### Aim
Can you rewrite everything from the line containing "Given: Click the help question mark icon" down to the line containing "coord(339,45)", swapping "Senegal's" for "Ghana's" and leaving all else in that part of the listing unchanged?

### Exercise material
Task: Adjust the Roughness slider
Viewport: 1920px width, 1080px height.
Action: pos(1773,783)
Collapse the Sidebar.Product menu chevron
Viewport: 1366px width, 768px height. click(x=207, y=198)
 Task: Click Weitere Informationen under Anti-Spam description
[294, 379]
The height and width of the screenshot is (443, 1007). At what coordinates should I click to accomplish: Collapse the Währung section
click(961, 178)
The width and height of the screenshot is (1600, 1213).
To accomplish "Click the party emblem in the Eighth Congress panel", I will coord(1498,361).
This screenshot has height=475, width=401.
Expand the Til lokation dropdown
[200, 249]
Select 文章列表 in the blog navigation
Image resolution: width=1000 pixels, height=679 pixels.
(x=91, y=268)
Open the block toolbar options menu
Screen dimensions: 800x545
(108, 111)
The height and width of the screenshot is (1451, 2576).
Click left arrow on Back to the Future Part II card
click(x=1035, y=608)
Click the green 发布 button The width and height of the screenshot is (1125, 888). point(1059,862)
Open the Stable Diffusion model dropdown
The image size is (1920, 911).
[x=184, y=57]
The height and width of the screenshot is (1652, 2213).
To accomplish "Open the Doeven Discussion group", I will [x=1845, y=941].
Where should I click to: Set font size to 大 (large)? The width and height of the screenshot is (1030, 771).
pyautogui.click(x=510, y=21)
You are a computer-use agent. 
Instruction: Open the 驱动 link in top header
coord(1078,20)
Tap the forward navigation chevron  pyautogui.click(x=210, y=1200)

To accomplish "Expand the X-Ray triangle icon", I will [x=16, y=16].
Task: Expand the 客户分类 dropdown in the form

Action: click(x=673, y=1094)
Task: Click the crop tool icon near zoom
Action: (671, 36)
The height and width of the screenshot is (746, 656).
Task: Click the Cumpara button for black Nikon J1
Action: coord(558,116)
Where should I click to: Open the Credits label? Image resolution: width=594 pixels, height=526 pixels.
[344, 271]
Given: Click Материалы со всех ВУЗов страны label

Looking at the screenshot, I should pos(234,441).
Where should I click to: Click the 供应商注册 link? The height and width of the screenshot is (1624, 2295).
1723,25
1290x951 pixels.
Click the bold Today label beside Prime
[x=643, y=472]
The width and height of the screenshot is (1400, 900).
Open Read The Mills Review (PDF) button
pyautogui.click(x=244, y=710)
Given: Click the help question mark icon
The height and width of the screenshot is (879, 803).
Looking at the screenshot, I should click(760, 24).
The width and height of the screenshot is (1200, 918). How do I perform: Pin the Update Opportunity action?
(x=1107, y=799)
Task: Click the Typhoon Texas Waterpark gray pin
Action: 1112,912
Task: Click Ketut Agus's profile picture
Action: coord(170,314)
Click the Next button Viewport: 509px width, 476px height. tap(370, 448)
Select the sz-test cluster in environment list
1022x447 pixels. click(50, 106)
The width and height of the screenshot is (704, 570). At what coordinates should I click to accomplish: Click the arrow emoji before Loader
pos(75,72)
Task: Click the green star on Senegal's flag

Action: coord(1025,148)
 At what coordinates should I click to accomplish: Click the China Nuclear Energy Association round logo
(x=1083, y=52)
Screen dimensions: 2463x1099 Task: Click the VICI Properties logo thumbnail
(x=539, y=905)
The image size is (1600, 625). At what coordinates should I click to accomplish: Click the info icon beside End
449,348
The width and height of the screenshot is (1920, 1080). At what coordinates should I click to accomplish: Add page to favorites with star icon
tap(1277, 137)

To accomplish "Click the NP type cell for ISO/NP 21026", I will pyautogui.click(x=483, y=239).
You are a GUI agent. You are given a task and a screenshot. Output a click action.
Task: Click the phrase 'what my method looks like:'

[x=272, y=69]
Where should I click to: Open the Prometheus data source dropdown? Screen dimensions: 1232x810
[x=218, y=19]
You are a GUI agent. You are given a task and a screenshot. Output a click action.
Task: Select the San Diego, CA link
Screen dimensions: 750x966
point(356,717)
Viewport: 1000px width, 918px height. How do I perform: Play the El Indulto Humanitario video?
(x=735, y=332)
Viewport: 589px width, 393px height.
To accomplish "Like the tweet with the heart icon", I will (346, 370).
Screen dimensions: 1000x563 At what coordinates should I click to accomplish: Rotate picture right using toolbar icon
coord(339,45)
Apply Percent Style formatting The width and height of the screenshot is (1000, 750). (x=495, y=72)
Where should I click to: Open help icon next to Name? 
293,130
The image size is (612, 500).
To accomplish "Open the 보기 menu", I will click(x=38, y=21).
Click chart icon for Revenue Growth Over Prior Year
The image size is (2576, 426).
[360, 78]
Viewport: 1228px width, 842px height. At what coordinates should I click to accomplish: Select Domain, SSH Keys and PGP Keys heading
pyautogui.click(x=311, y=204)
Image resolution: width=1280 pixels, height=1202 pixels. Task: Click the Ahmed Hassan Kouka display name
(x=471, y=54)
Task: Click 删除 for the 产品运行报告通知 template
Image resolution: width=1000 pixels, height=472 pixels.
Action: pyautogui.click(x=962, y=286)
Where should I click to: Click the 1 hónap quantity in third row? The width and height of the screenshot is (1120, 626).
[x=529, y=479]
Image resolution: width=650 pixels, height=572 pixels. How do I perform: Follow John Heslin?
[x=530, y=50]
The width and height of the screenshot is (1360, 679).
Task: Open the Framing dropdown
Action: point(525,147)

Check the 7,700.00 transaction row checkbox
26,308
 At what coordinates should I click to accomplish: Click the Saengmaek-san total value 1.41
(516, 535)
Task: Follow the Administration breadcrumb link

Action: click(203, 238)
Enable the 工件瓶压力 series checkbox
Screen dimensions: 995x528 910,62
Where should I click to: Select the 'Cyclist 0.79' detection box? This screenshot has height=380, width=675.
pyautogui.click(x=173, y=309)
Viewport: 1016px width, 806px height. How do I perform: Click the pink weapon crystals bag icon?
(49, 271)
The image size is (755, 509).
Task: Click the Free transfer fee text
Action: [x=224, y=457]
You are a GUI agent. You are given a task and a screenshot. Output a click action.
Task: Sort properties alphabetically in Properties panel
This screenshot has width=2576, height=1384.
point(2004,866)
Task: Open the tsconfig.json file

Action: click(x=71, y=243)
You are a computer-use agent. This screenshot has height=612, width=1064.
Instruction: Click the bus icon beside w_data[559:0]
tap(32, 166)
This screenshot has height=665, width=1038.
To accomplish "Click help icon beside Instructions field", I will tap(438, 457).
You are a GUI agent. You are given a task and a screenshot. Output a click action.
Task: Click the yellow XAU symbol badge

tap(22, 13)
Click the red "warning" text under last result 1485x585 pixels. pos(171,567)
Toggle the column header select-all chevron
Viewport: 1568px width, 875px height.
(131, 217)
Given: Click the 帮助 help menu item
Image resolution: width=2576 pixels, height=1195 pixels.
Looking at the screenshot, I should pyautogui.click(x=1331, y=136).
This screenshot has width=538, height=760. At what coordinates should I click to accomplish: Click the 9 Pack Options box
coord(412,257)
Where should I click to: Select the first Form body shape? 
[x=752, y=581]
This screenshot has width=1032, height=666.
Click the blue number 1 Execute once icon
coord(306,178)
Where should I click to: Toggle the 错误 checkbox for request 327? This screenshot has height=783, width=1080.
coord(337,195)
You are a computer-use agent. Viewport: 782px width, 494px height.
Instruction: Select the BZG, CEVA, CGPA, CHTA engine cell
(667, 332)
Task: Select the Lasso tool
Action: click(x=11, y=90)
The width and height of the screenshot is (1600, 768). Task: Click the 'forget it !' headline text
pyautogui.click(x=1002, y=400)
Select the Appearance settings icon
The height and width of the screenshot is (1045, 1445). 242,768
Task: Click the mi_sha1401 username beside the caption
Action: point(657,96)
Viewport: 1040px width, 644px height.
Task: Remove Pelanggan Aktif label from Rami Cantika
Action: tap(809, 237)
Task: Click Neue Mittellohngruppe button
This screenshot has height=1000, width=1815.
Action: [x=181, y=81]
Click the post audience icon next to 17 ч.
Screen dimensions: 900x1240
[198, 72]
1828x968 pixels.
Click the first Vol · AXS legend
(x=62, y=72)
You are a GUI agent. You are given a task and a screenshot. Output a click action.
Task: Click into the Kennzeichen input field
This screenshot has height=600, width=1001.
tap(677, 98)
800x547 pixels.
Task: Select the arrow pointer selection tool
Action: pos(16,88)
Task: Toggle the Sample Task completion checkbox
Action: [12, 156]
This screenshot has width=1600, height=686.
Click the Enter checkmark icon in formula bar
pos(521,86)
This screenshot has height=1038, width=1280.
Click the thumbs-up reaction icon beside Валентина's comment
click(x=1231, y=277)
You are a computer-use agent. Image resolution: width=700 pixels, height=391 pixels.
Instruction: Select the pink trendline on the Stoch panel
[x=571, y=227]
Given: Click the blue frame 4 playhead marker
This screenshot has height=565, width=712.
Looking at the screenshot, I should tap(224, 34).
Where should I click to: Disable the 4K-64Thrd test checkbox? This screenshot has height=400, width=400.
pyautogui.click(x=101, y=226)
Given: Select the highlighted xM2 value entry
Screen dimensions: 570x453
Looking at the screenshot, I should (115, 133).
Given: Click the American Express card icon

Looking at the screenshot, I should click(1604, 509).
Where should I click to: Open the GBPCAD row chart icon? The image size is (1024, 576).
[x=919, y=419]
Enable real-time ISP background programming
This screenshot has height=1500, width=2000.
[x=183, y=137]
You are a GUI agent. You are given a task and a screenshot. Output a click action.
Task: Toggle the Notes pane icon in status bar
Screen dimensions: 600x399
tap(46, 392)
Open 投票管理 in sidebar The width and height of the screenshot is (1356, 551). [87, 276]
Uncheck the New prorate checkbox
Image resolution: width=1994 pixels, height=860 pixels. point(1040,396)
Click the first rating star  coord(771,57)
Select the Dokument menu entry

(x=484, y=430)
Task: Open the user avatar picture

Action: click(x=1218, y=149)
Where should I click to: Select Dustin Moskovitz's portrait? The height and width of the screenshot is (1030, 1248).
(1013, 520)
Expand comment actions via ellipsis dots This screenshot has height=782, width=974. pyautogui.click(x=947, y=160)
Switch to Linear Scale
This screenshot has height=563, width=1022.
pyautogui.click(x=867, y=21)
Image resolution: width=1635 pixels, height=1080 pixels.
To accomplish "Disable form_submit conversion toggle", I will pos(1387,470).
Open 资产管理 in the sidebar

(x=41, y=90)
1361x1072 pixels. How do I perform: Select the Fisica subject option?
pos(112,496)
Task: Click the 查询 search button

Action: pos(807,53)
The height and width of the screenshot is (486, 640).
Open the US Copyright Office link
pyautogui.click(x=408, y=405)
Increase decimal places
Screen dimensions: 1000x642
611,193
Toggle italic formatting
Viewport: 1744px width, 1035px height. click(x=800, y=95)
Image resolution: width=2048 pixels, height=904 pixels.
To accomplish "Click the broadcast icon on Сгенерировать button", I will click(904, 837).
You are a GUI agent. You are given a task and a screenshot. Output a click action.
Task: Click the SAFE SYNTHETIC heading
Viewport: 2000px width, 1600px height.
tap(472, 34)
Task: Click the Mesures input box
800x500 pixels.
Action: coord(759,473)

### Exercise response
Given: Click the help question mark icon
The height and width of the screenshot is (879, 803).
Looking at the screenshot, I should click(760, 24).
The width and height of the screenshot is (1200, 918). How do I perform: Pin the Update Opportunity action?
(x=1107, y=799)
Task: Click the Typhoon Texas Waterpark gray pin
Action: 1112,912
Task: Click Ketut Agus's profile picture
Action: coord(170,314)
Click the Next button Viewport: 509px width, 476px height. tap(370, 448)
Select the sz-test cluster in environment list
1022x447 pixels. click(50, 106)
The width and height of the screenshot is (704, 570). At what coordinates should I click to accomplish: Click the arrow emoji before Loader
pos(75,72)
Task: Click the green star on Ghana's flag

Action: coord(1025,148)
 At what coordinates should I click to accomplish: Click the China Nuclear Energy Association round logo
(x=1083, y=52)
Screen dimensions: 2463x1099 Task: Click the VICI Properties logo thumbnail
(x=539, y=905)
The image size is (1600, 625). At what coordinates should I click to accomplish: Click the info icon beside End
449,348
The width and height of the screenshot is (1920, 1080). At what coordinates should I click to accomplish: Add page to favorites with star icon
tap(1277, 137)

To accomplish "Click the NP type cell for ISO/NP 21026", I will pyautogui.click(x=483, y=239).
You are a GUI agent. You are given a task and a screenshot. Output a click action.
Task: Click the phrase 'what my method looks like:'

[x=272, y=69]
Where should I click to: Open the Prometheus data source dropdown? Screen dimensions: 1232x810
[x=218, y=19]
You are a GUI agent. You are given a task and a screenshot. Output a click action.
Task: Select the San Diego, CA link
Screen dimensions: 750x966
point(356,717)
Viewport: 1000px width, 918px height. How do I perform: Play the El Indulto Humanitario video?
(x=735, y=332)
Viewport: 589px width, 393px height.
To accomplish "Like the tweet with the heart icon", I will (346, 370).
Screen dimensions: 1000x563 At what coordinates should I click to accomplish: Rotate picture right using toolbar icon
coord(339,45)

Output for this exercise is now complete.